We could call this story a number of things. Google Maps versus Cocalico Creek. Or dare to question what you see online.
It was last fall when Manheim Township resident John Friel was chatting with fellow paddler Nick Di Bernardo of Lancaster. Di Bernardo is a beginner fly fisherman and uses a kayak to navigate promising waters. He was telling Friel about a float where he set up on the Conestoga River near where Friel has a riverside home and paddled upstream to the confluence with Middle Creek.
You mean “Cocalico Creek”, not “Middle Creek”, corrected Friel. His friend looked doubtful. So they went to Google Maps, the source for where you are and where you want to go for billions of people around the world.
Friel was amazed to see that Cocalico Creek had indeed disappeared from Lancaster County and was instead labeled Middle Creek which actually empties into Cocalico Creek. Thus, the rather incongruous situation of going to street view on Google Maps and seeing a photo of Cocalico Creek Road next to a creek of another name.
“All-powerful, all-knowing, billionaire Google got it wrong,” Friel says. Later, he dusted off one of his old paper maps just to check that he wasn’t going senile. He was not.
The geographic redevelopment of Lancaster County did not stop there. Rich Kulawiec, a paddler and member of the Lancaster Canoe Club whom Friel had contacted, took a closer look and discovered that Google Maps had done wrong to Lancaster County in other places.
Hammer Creek, after leaving Speedwell Forge Lake en route to Conestoga, simply disappears without a trace near Brunnerville, Kulawiec found. If you go to the street view, however, there are plenty of photographs along the roads where you can see the creek and sometimes Hammer Creek emblazoned with signs where bridges cross the waterway.
Lititz Run, after leaving its namesake borough, suddenly becomes the Conestoga River near Oregon Village and a few miles later merges with itself, the real Conestoga River, Friel discovered to his dismay.
How could this happen?
“I suspect this is probably due to an error in the geographic database that underpins Google Maps,” reports Kulawiec, who is familiar with datasets and logarithms. “It is updated periodically and chances are someone or something has gone wrong.
“I’ll try to get Google’s attention on this, but they’ve spent the last few years making it as difficult as possible to reach a real, living human being, so it may take a while.” He ended up leaving a comment on the online map where Google allows it.
I haven’t been able to contact Kulawiec for the past few days, but apparently his efforts to save Cocalico Creek have been successful.
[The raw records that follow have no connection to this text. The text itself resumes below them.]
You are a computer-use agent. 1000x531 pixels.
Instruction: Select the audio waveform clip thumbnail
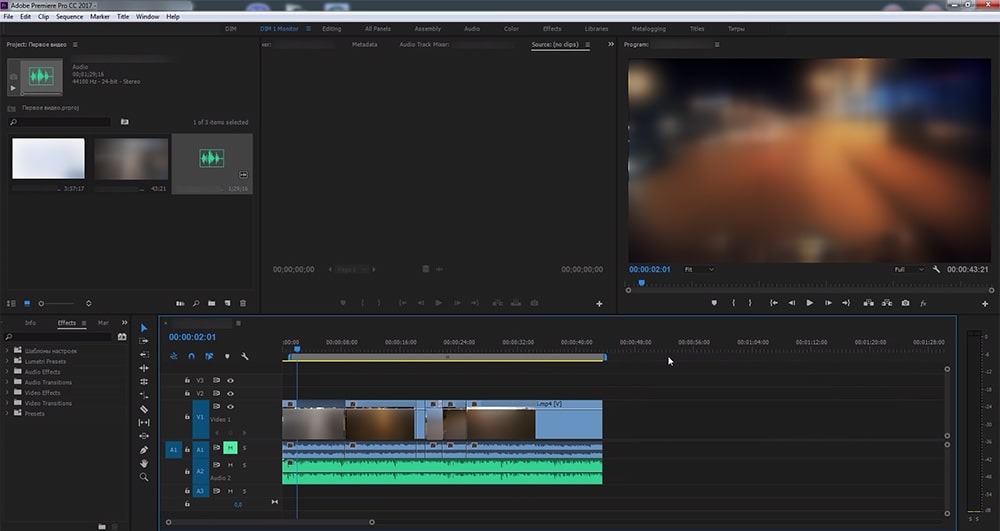tap(211, 158)

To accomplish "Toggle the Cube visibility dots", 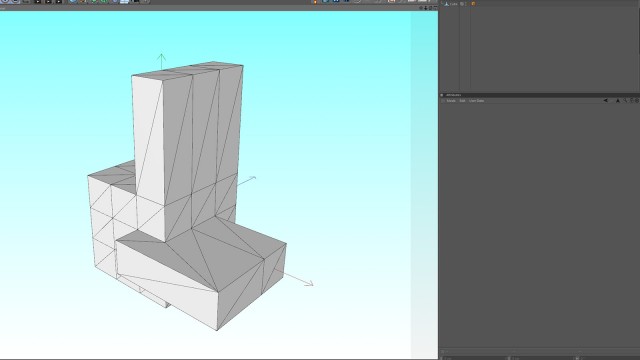I will tap(466, 4).
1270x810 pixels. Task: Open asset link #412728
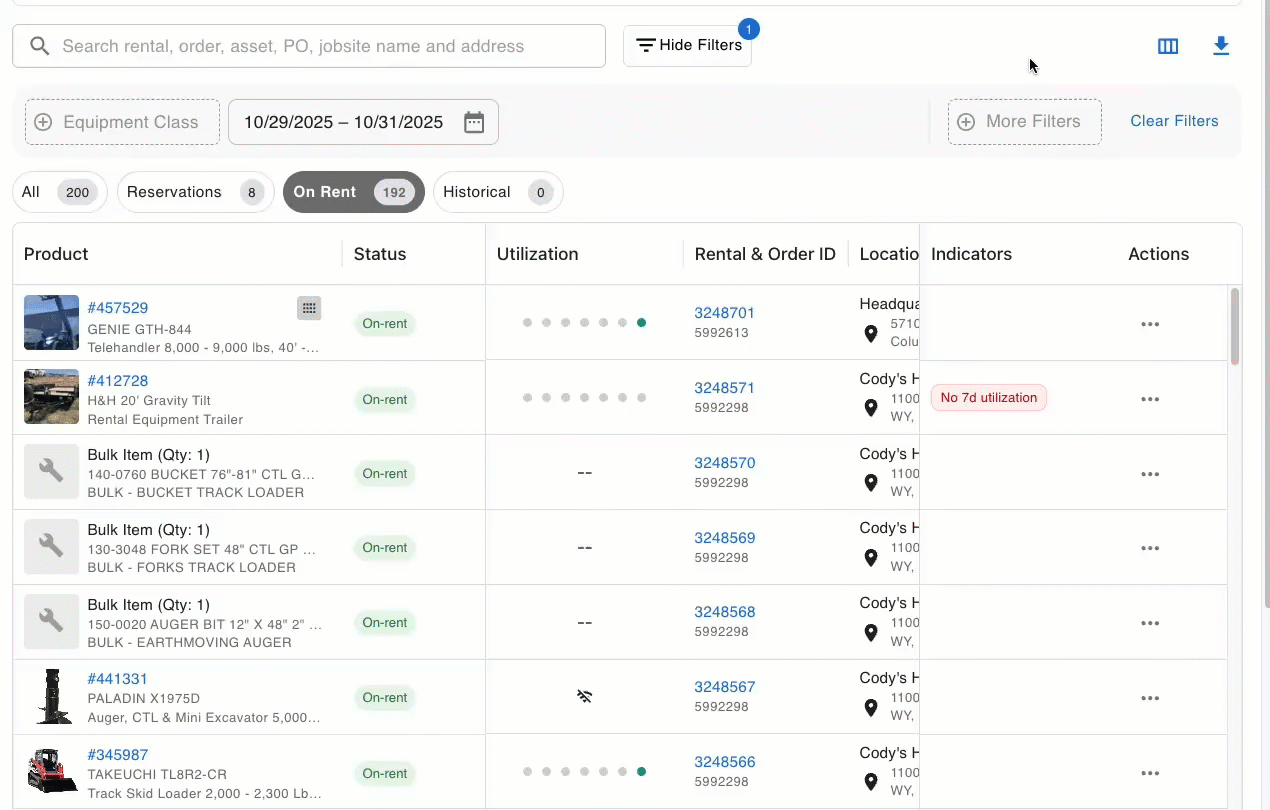(x=118, y=381)
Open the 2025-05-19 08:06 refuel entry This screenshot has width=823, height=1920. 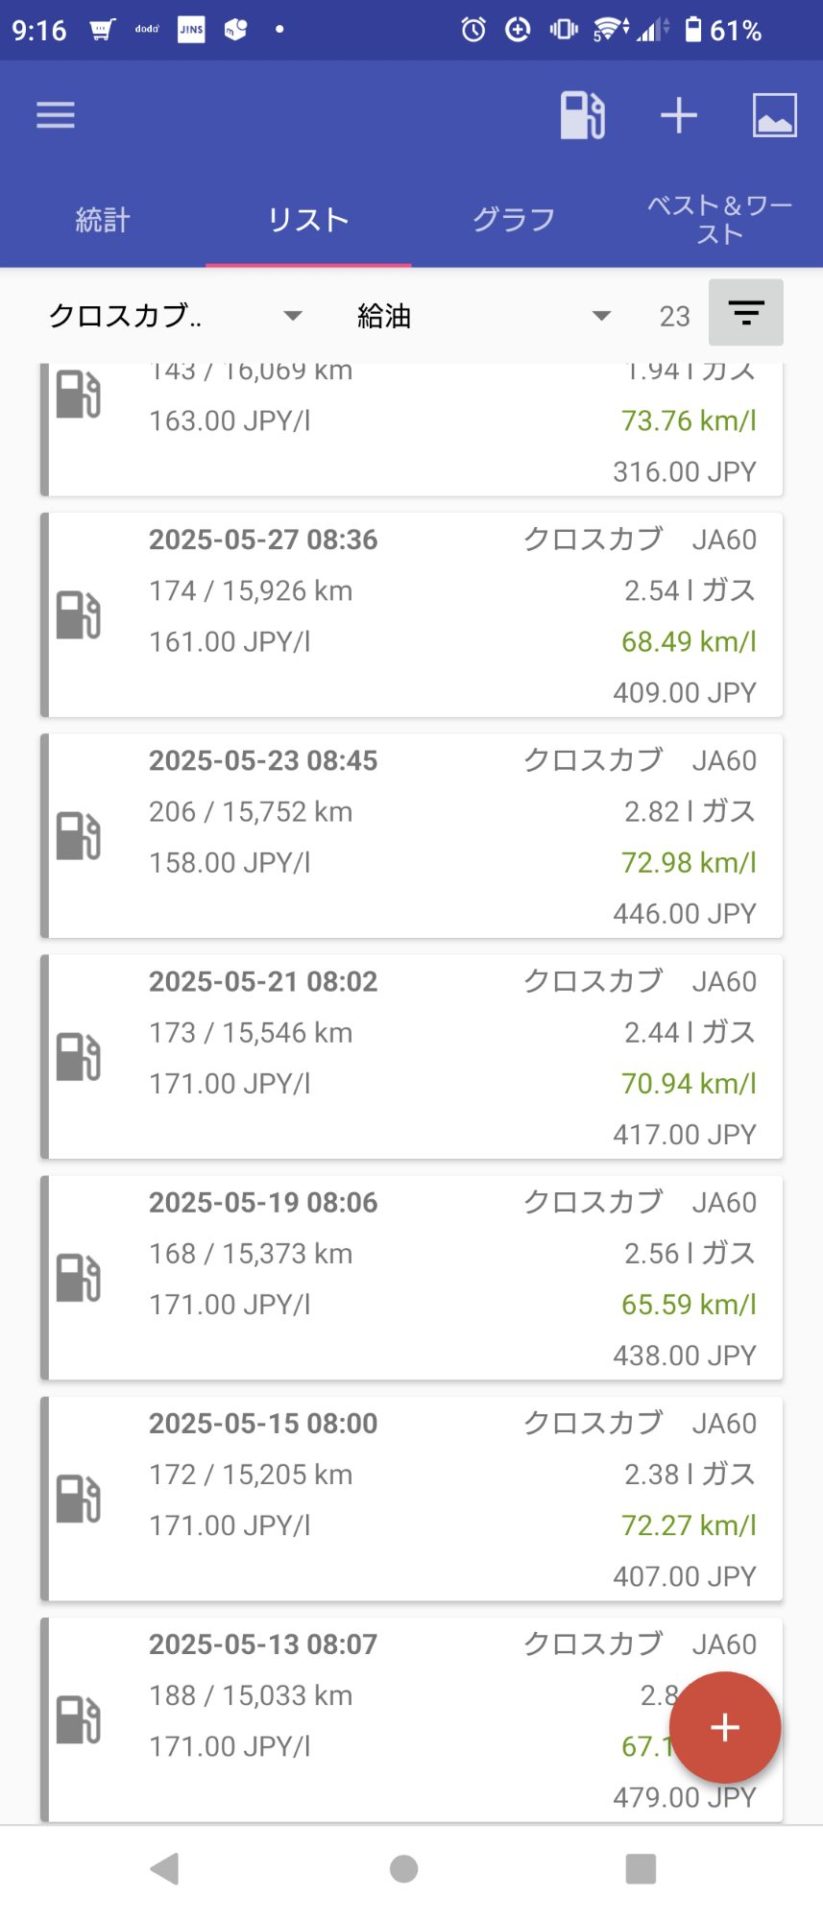410,1278
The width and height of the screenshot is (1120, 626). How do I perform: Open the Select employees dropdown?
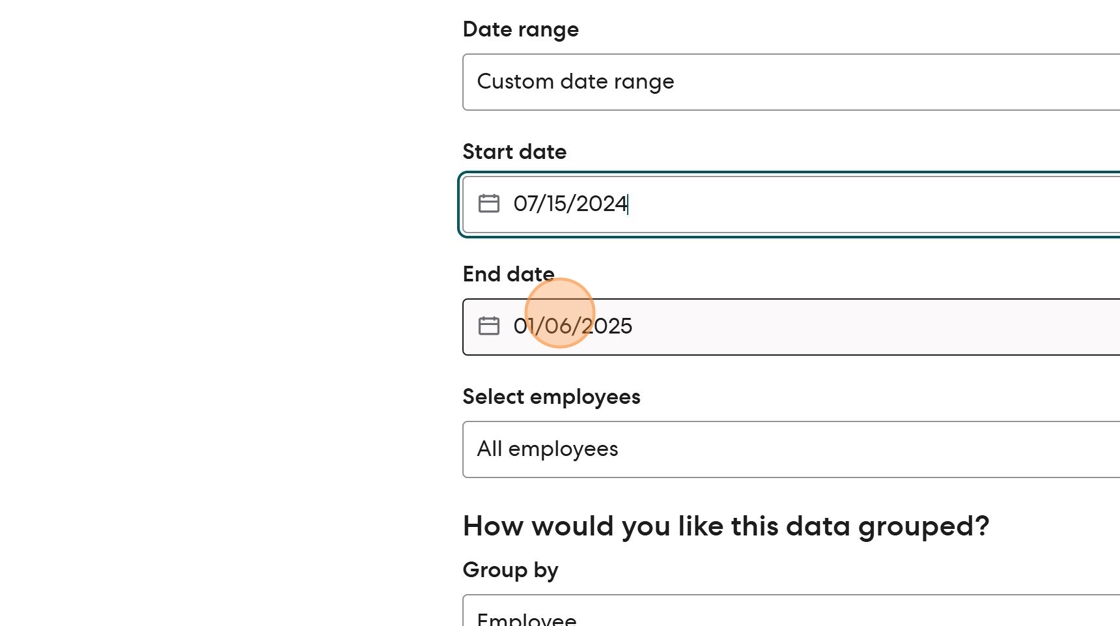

Cocalico Creek, not Middle Creek, again flows through Ephrata and into the Conestoga River.
However, Lititz Run continues to be partially mislabeled as the Conestoga and Hammer Creek continue to disappear on Google Maps.
My own questions about how this can happen and how to fix it, sent to Google’s site for media contact, went unanswered.
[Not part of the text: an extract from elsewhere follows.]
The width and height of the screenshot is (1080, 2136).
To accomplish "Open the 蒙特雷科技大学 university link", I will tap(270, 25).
“It just scares me a little bit that three feeds in Lancaster County are wrong and Google is global,” Friel reflects. “If you extrapolate that, there could be so many streams with confusing names because that’s where we go to look for information these days. Where else is Google rewriting geography?”
A Google search for “Google Maps and Errors” yields a feed of aggregations of the “25 Biggest Google Maps Errors”.
Most are humorous. For example, for five years tourists who plugged in “Mount Rushmore, SD” were instead directed to the Storm Mountain Retreat Center, 13 miles away.
Sometimes the results aren’t so funny. In 2017, a motorist trying to exit Grand Canyon National Park was directed onto a road that didn’t exist. After wandering around the area, his car eventually ran out of gas. She had no cell service and lacked food and water. She even recorded goodbye videos for her family. She was saved on the fifth day.
In 2016, a woman from Rowlett, Texas was shocked to return home to find her house had been demolished. The wrecking crew said Google Maps had an incorrect listing for the address.
According to CNN, in 2010 Nicaraguan troops, using the location of the border on Google Maps, crossed into neighboring Costa Rica, removed the flag and planted their own. The border dispute ultimately had to be arbitrated by the United Nations Security Council and the Organization of American States, which determined that the Google Maps border was incorrect.
Last summer, the weekly where my family has a mountain home in West Virginia ran a front-page story about an 18-wheeler that got stuck in the mud when Google Maps pointed it down a narrow road from mountain to earth.
You had the idea.
For Friel, the moral of the story is: “We rely on the omnipotent Google, perhaps to a dangerous extent. People have driven into bodies of water because the GPS told them to. go straight. This will shock some people, but you really can’t believe everything you read online.
Ad Crable is a LNL | Outdoor Writer LancasterOnline.